18 January 2012

Filofax 2012 News

A side-street cafe, dusk falling rapidly. A man approached my table. His wide-brimmed felt hat was pulled down hiding his face, his dark trench-coat cinched into his waist. He turned his head left and quickly right, as if fearing somebody, or something, was following him. He hesitated, but with one more glance backwards, slid into the seat opposite me.

'Mr Philofaxy?'


'I have something for you,' he whispered.

He reached inside his coat and produced a large plain brown envelope. He glanced down at it. His hand was suspended in the air, as if reluctant to take the next step. He placed it on the table, his hand still on the envelope. The tendons on the back of his arched hand cast little shadow valleys in the subdued light. With a jerky movement, he thrust the envelope across the table.

'This envelope contains information vital to the well-being of your community. I cannot over-emphasise how important it is. But you must be careful.'

I pulled the flap open and inserted my fingers into the envelope.

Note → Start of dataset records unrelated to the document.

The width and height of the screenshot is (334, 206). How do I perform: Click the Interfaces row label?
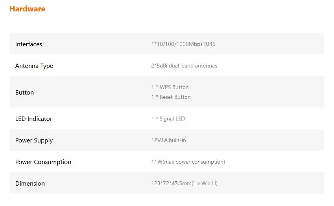click(28, 44)
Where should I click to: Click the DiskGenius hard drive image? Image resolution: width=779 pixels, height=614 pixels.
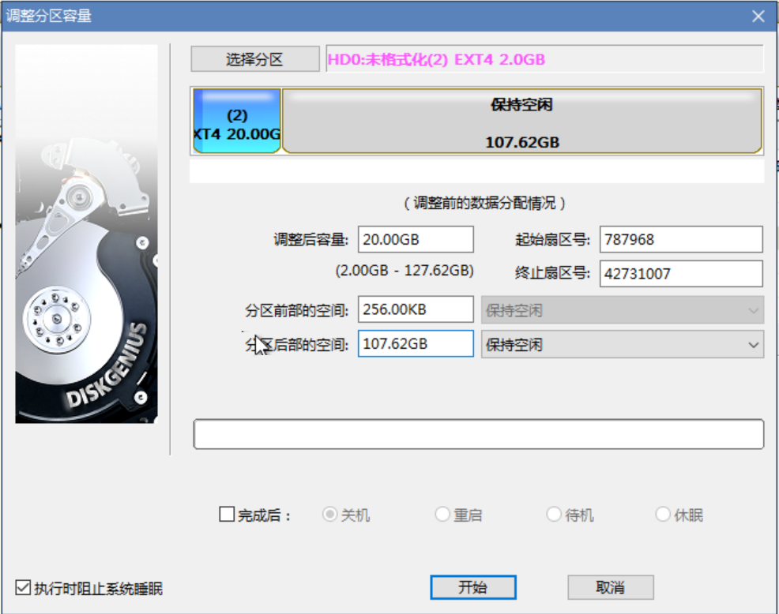tap(86, 234)
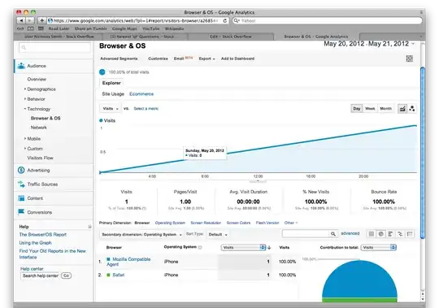Image resolution: width=439 pixels, height=308 pixels.
Task: Open the Content section icon
Action: tap(21, 198)
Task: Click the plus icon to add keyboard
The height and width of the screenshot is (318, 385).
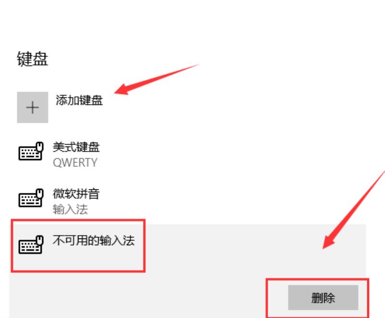Action: point(32,107)
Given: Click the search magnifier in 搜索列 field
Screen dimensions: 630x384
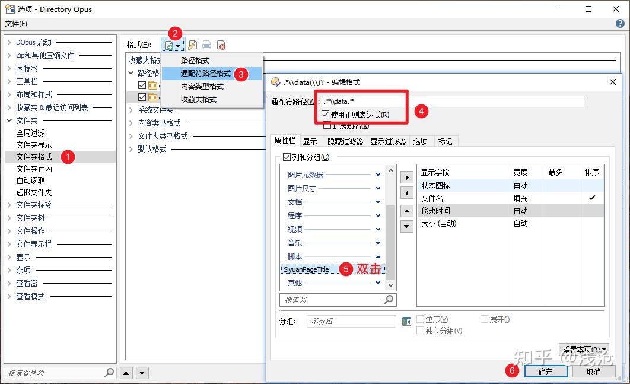Looking at the screenshot, I should (389, 300).
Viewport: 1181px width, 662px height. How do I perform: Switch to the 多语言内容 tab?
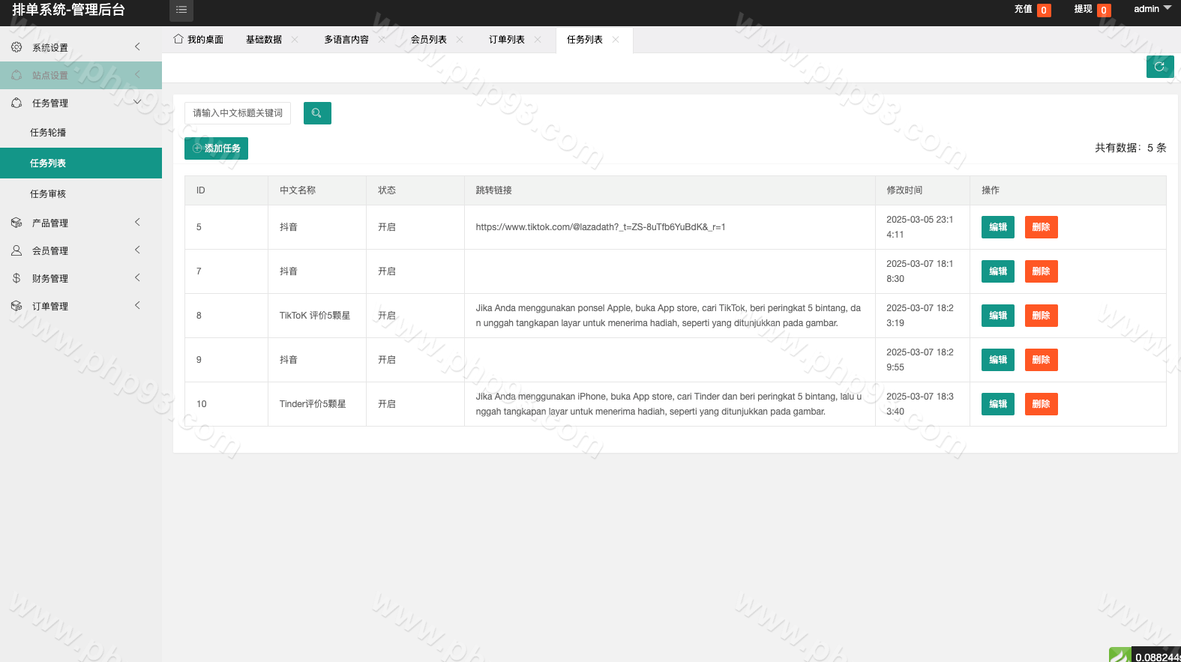click(346, 40)
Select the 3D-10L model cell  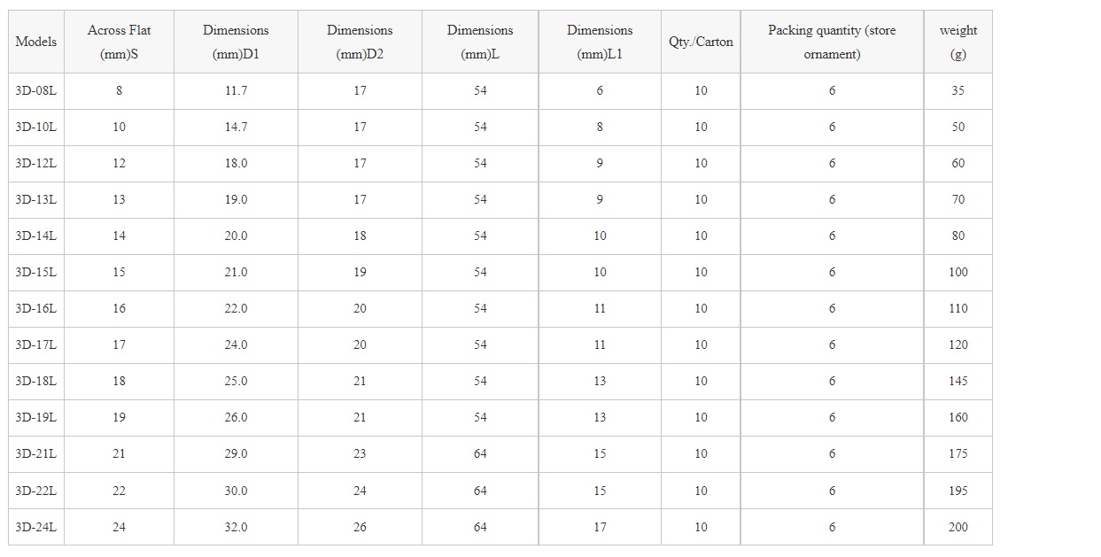pyautogui.click(x=36, y=127)
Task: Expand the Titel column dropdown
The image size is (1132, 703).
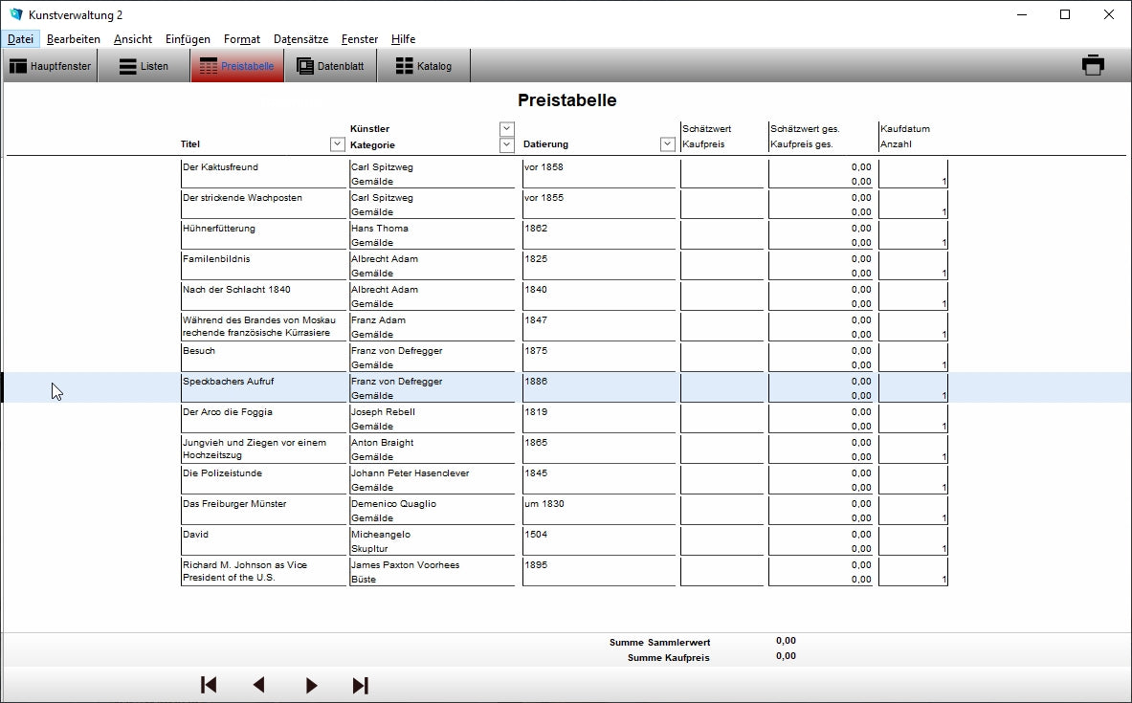Action: 337,144
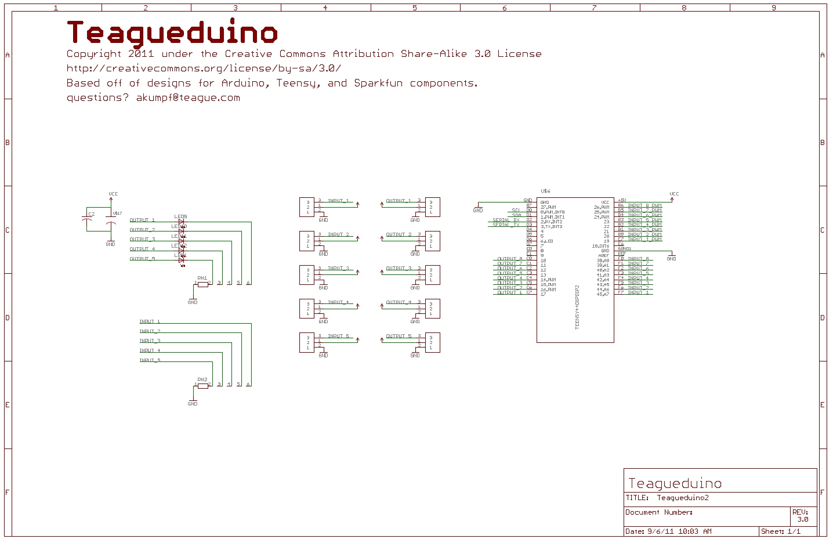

'No!' he hissed at me. 'You can't read it here. You never know who's watching this cafe.' His eyes darted around and settled back to me. 'Take it home to read. But shut the curtains and bolt your door.'

I looked at him, trying to guess at what was behind his dramatic manner. What could be such a secret that it made him so frightened?

Almost to reassure him, I smiled and replied with a simple 'I understand.'

He touched the brim of his hat, looked around once more, stood up and made for the door. I followed him to the entrance, but when I looked up and down the street lit by dull orange lights, I could see nothing.

I looked at the envelope. It could only contain a few sheets of paper. I folded it and thrust it into my pocket. I finished the last of my coffee, dropped some coins in the saucer and got to my feet. I tried to act unconcerned, even throwing a quick smile at the waitress, but my hand trembled. Once out of the door, I hurried around the corner where I'd parked my car in the shadow of a warehouse. As I stood in front of the corrugated steel door, I wanted to rip the envelope open. I looked up and down. The street was deserted. But I remembered what my contact had said. After the risk he'd taken, I had to tamp down my curiosity. If I gave in now, somebody could so easily come along and snatch it out of my hand.

I only drove through one red light. My mind was so full of thoughts chasing each other that I didn't see it. The tyres screeched in protest as I braked hard on my driveway. I ran across the gravel, fumbling with my front door key, dropped it, but managed to open the lock at the second attempt. I slid my coat off and left it lying in a heap in the hallway. In my office, I locked the door, threw myself into the chair and opened the envelope.

I read the pages inside wide eyed..... the details of the new 2012 Filofax range......


  1. um, I think I missed something. Where are the details?

  2. Steve!!!

    Nothing like building suspense...

  3. Well that was just plain cruel!

  4. wow, great suspense narrative, you should write a book pronto!!!!!!!!!!

  5. Very cruel! Nice teaser, though.

  6. LOL that was great!
    Now what?


    Tomorrow gran finale? :D

  7. Quand le vin est tiré, il faut le boire.

  8. Oh Steve - nicely done!!! Can't wait for the sequel!

    I hope it's worth the wait!

  9. Nooooo! You can't stop there!

  10. Rene
    Thank you I think that is the key to cracking the code.......


  11. If I wasn't glued to this blog enough already!

  12. HAHAHAHAHA Steve you are so funny!!!! That really made me smile whilst trying to get out of bed this morning!!!

  13. ha ha ha! I'm several time zones behind you, so I didn't see Part 1 last night before I went to bed, but Part 2 was posted when I got up. So no cruel suspense for me. But awesome story!

  14. Fantastic. Brilliant build-up.

  15. Reminded me of a tv show, aired when I was small, based on an original radio show, called Dick Barton Special Agent. I still remember the Dick Barton music. The cliff hangers each week were just great and what made it so good!!! Those were the days!!! Thanks for the cheery reminder and the little giggle Steve. xx

  16. Thank you, everybody, for the comments about the suspense writing. It was Steve's idea, but I thoroughly enjoyed polishing the story up.

    In my books, I like writing the action bits, especially when something really, really bad is about to happen...

  17. You only drove through one red light? Clearly you don't come from Wellington, New Zealand! Running red lights seems to get more prolific every day in this town!